• _TO DO_
Please print the entries exactly, omitting each image.
(DATA SHOWN Opens)
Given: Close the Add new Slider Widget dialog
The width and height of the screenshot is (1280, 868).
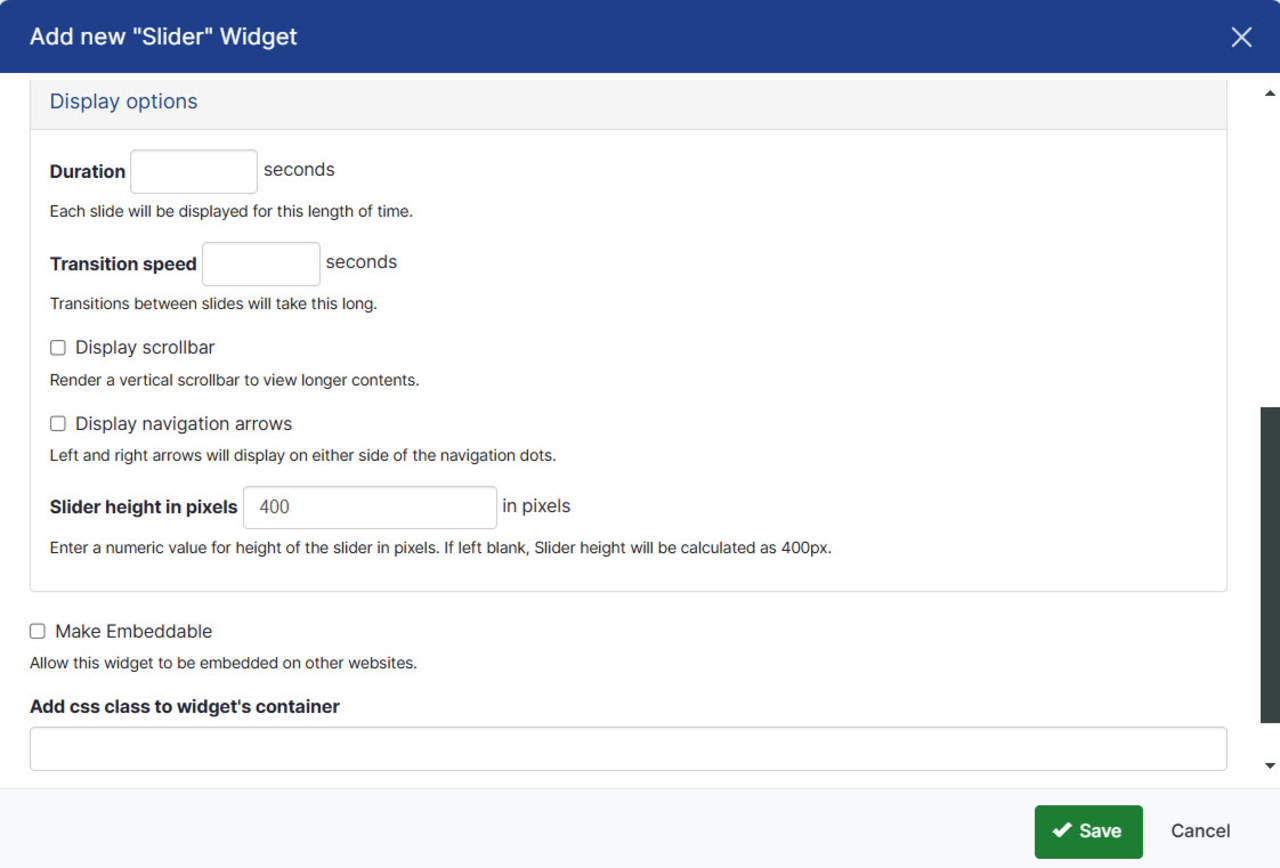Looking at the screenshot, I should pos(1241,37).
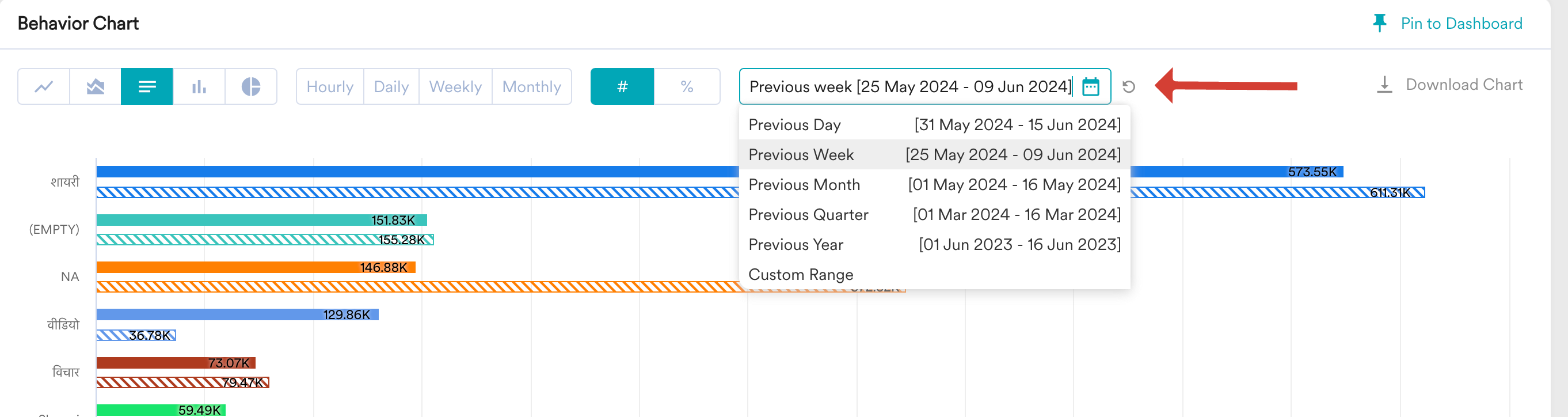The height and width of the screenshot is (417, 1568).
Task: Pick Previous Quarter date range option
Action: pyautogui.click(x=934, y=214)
(DATA SHOWN Closes)
• _RESULT OF THE TASK_
Given: Close the Add new Slider Widget dialog
The width and height of the screenshot is (1280, 868).
Looking at the screenshot, I should pos(1241,37).
The height and width of the screenshot is (417, 1568).
Task: Pick Previous Quarter date range option
Action: pyautogui.click(x=934, y=214)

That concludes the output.